Hacker News new | ask | show | jobs
by cryptonector 1521 days ago
JSONB is incredibly awesome, and should be extracted from PG and made usable on its own.

For those who don't know, JSONB is a binary JSON encoding that is specifically optimized for data at rest and compression thereof.

The key feature in JSONB is that most internal pointers [from arrays and objects] to values are in the form of lengths, with every 32nd pointer being an offset. This comes from the observation that offsets will not repeat, therefore are difficult to compress w/ off the shelf compression algorithms, but length values will often be the same and thus be compressible. This means that iterating an array (say) requires 31 additions for every 32 elements to recover the offsets to those 31 elements' values.

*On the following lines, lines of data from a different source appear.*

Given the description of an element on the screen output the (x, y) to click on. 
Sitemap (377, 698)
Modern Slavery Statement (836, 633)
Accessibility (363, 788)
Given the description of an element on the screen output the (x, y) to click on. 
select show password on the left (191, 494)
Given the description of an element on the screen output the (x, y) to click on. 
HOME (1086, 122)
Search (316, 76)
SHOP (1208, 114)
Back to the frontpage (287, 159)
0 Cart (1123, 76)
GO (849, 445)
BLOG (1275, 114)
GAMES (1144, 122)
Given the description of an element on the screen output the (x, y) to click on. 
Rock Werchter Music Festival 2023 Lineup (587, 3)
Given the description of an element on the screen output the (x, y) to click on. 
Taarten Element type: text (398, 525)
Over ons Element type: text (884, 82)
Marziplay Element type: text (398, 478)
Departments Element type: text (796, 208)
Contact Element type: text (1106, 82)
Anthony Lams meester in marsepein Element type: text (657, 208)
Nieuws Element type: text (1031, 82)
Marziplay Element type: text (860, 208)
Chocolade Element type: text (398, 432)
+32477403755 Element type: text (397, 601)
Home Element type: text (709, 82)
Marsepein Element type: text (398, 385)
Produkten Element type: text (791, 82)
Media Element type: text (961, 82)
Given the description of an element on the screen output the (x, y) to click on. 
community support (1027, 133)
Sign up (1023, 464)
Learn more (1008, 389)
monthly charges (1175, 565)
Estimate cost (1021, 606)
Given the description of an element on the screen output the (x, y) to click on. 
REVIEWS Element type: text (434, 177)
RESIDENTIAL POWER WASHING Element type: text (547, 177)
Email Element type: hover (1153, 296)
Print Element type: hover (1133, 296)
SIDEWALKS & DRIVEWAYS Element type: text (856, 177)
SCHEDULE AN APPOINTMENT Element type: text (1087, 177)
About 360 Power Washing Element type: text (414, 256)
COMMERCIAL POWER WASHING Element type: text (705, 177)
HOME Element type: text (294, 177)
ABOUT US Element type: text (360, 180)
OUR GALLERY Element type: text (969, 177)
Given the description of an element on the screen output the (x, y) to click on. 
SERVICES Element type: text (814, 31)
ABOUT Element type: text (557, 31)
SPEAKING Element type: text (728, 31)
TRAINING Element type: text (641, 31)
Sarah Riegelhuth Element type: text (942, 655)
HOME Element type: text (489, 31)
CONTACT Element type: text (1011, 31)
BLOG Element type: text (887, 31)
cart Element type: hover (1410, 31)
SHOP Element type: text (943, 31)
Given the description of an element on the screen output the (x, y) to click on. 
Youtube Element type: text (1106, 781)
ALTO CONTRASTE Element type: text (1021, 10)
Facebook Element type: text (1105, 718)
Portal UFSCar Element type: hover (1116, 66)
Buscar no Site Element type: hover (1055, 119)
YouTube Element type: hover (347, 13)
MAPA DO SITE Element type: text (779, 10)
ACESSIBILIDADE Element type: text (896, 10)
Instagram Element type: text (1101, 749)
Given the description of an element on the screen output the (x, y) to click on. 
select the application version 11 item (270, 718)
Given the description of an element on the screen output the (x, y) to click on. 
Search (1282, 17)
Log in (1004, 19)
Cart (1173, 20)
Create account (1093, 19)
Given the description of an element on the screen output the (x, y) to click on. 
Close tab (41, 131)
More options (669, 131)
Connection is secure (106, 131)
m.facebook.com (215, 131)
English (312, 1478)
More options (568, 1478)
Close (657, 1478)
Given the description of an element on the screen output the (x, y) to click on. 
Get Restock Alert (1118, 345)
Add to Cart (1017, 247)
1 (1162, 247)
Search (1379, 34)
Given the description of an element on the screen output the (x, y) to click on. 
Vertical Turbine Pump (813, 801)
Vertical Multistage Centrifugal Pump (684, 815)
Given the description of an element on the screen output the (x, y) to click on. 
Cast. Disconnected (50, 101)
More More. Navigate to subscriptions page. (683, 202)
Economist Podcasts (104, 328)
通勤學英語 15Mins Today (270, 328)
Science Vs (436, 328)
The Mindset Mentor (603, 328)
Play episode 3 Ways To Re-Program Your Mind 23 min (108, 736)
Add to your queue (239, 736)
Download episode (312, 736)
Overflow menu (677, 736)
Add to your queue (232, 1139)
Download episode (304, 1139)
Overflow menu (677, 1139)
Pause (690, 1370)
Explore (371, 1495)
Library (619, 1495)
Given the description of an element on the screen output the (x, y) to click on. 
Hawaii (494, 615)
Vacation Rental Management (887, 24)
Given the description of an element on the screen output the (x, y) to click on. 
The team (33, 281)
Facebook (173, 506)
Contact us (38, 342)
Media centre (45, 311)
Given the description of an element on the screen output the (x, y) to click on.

The story of how they came to this optimization for compression is fascinating. IIRC they implemented an offsets-only JSONB and were very happy with it until they discovered that that form of JSONB did not compress anywhere near as well as expected, and since PG was close to shipping, a feverish hunt for the cause ensued that culminated in the fix of mostly-using-lengths-instead-of-offsets.

1 comments

I really wish it preserved key order ... is quite annoying losing this at the storage layer ...
So preserving key order is... nice for some things, but what's nice about JSONB is that it's optimized for reading and querying.
i am curious to known an example where key order would matter.
Had this exact issue. The UBL [1] standard has a primarty XML representation where the order of elements are enforced in the schema. It also has a JSON representation, so when going from JSON to XML the exact order is needed to obtain a valid XML.

[1] https://www.oasis-open.org/committees/tc_home.php?wg_abbrev=...